According to an April 2013 Health Affairs study, an average physician spends nearly 11 percent of their career with an unresolved medical liability claim. It’s not surprising that the study also found that specialty type plays a major factor in the length of time a claim remains unresolved.
And yes, you guessed it, due to the complexity of the specialty, neurosurgery wins the booby prize, as roughly 30 percent of a neurosurgeon’s career is spent with an open malpractice claim — the longest of the specialties evaluated in the study. Additionally, on average (for all physicians), from the time of the incident that sparked a malpractice claim, to its resolution, claims take about 43 months to resolve. And if this wasn’t bad enough, physicians spent more than 70 percent of their time dealing with claims that didn’t end with any payment.
So what does all this mean?
To answer this question, we refer you to a great piece published in the New York Times by Pauline Chen, MD, who raised the point, “doctors may in fact be underestimating the extent to which malpractice not only consumes their time but also undermines their ability to care for patients.” What Dr. Chen was hinting at wasn’t whether physicians have the ability to care for their patients; rather that the drawn out process for resolving medical liability claims absorbs their time, thus hurting patients’ access to care and the doctor-patient relationship.
The authors of the of the Health Affairs study argue that shortening the time frame for resolving claims is an important element of medical liability reform. We couldn’t agree more with this assessment, and with the concerns raised by Dr.
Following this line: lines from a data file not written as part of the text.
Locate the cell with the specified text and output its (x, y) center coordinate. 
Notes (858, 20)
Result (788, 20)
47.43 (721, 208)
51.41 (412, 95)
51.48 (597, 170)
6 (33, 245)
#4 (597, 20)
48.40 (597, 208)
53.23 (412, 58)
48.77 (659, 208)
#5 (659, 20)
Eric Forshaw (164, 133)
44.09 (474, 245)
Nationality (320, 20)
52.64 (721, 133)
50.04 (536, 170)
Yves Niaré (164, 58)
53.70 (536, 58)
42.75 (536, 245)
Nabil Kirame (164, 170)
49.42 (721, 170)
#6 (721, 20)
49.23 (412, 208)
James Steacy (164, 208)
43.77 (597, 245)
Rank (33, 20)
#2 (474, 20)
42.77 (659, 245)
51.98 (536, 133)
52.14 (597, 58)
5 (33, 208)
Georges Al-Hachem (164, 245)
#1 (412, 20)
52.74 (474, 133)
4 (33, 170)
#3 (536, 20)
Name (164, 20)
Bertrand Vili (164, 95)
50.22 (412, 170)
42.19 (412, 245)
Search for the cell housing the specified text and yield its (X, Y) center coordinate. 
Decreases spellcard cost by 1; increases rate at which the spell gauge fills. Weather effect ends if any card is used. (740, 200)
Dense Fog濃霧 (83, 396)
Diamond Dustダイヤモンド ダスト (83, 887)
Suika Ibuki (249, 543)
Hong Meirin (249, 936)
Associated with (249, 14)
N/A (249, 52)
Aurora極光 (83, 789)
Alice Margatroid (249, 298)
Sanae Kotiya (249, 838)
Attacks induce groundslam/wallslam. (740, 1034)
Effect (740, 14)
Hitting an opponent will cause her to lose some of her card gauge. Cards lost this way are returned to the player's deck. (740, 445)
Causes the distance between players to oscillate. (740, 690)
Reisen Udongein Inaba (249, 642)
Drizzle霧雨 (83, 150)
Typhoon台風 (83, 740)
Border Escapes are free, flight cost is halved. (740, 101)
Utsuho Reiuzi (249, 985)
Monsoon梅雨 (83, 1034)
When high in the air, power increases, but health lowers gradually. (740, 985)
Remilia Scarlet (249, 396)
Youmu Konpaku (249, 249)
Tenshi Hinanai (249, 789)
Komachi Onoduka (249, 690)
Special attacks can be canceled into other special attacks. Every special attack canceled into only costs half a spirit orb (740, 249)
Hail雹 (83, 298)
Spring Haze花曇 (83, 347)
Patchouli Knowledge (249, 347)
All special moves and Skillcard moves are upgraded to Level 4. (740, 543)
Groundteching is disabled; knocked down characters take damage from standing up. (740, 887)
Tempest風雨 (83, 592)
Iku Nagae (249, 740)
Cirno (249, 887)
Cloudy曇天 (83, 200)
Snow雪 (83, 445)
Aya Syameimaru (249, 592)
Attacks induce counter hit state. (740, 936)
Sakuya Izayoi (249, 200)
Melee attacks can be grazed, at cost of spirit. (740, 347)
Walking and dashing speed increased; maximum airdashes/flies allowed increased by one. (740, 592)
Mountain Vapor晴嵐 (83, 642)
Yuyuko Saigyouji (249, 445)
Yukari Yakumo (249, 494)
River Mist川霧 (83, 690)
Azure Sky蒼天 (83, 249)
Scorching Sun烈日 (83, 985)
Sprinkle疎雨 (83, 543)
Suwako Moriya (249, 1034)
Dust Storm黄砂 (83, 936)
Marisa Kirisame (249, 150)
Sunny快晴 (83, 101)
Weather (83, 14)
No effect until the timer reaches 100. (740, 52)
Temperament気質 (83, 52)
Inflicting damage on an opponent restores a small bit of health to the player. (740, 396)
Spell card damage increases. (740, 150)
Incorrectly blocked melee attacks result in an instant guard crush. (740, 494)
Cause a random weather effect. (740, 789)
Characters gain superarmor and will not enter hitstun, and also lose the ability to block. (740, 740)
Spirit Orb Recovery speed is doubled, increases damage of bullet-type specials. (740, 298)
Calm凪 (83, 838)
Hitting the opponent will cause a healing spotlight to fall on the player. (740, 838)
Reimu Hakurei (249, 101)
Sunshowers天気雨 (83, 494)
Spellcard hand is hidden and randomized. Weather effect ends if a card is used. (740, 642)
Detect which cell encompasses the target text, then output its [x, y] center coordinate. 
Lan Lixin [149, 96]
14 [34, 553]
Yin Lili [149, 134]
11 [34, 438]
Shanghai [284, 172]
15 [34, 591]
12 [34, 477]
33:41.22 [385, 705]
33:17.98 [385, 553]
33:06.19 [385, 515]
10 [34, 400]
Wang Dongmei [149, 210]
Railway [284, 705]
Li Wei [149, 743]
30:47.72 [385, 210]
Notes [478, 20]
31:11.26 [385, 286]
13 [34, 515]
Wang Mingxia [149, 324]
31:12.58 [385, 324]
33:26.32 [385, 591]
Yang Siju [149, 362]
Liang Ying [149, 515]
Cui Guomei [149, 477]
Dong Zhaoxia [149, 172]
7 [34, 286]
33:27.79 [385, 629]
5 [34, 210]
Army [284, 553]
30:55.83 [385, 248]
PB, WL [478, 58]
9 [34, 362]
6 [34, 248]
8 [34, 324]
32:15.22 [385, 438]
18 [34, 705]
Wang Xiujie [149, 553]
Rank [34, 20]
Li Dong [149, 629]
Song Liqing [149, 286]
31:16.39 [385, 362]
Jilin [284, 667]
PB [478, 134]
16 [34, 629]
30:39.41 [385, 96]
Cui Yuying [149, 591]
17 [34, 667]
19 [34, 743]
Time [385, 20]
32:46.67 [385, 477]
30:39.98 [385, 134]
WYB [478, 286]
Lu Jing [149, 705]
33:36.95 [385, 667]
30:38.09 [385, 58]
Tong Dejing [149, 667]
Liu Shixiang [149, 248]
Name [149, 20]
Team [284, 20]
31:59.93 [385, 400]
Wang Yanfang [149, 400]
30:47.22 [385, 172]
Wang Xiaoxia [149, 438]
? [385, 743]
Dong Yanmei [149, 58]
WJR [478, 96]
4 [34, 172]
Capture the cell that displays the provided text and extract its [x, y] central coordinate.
Chen. At a time when the country already faces a severe physician manpower shortage, the last thing we need to add to the mix are frivolous lawsuits that take physicians away from providing patient care.
The Congressional Budget Office (CBO) estimates that implementing comprehensive medical liability reforms, including limits on non-economic damages, would reduce the federal budget deficit by $62.4 billion over 10 years. As such, we should be investigating ways to reform our costly, inefficient, and unfair liability system to save American taxpayers billions of dollars and protect patient access to care.
At the very least, we should follow the maxim to “first do no harm” and not make the medical-legal situation any worse. To that end, neurosurgery applauds the introduction of H.R. 1473, the Standard of Care Protection Act. This bipartisan bill is sponsored by Reps. Phil Gingrey, MD (R-GA) and Henry Cuellar (D-TX), and will ensure that no provisions of federal health care law — such as Medicare’s quality reporting requirements — may be inappropriately used to create new threats for medical liability litigation in the United States.
Patients who are truly injured by medical negligence deserve swift and fair compensation for their injuries. The current system for resolving these disputes fails on every level, and America’s neurosurgeons urge Congress to address these shortcomings by passing meaningful medical liability reform legislation now!